Rosanne Kennedy (ANU):
The Deep Present. Sovereignty, Language, and Place in Tara Jane Winch’s The Yield
June 4, 2024
4pm, IG 4.141
“I am writing because the spirits are urging me to remember, and because the town needs to know that I remember, they need to know now more than ever before.”
The Yield
Tara Jane Winch’s novel, The Yield, is concerned with memory, language, and sovereignty, and their significance in the present. The novel draws on and is informed by historical records, oral storytelling and the sustaining memory of Aboriginal presence on Country through deep time. In weaving these together it moves between times: from the deep past to the colonial past, and sits with the material and felt impacts of pasts in the contemporary present, narrating the reclamation of Wiradjuri language and simultaneously circulates the language into the reading public through the form of the novel.

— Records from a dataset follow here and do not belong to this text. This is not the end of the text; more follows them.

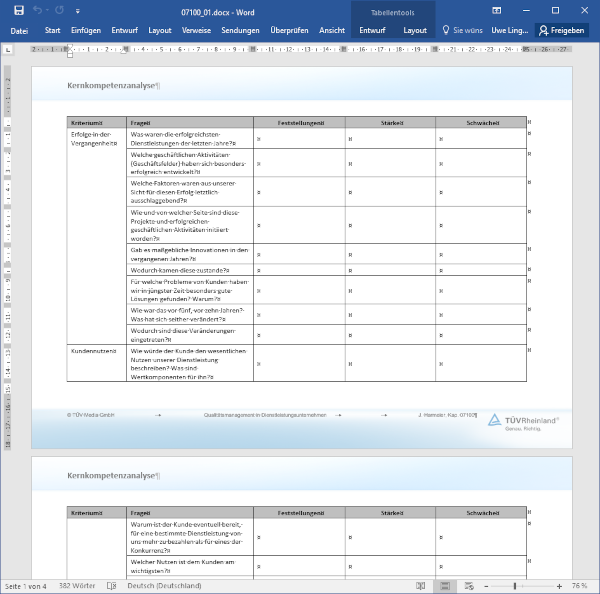
Task: Open the quick access toolbar customize dropdown
Action: pyautogui.click(x=76, y=10)
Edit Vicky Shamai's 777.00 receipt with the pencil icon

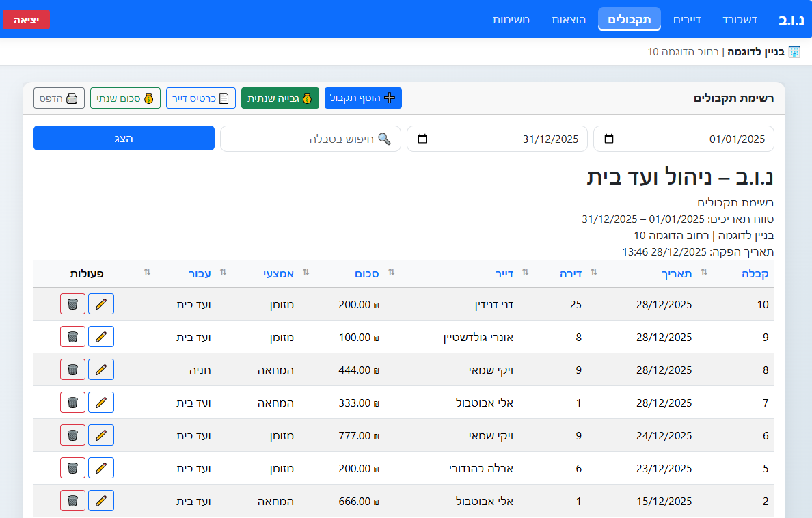point(100,435)
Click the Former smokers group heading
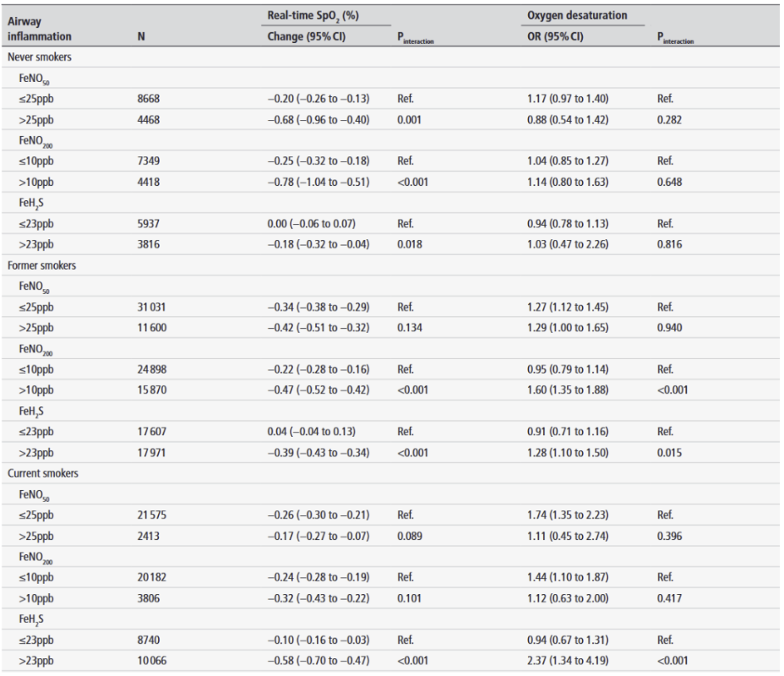784x676 pixels. [x=41, y=265]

In this paper, we draw on the methods of cultural memory studies and historiography to consider the novel’s merging of genres of realism and romance – a potent combination in historical fiction – and its creation of powerful characters to carry the story of struggle and survival across cultural and temporal borders. Through its form, The Yield develops innovative ways of engaging with and transmitting the remembered experience of the past, drawing out its cultural and political significance in the present. We argue that what is distinctive and important is the novel’s cultural imaginary of this deep present, achieved through its transmission of and layering of different temporalities – the deep past, the settler colonial past, and the capitalist colonial present.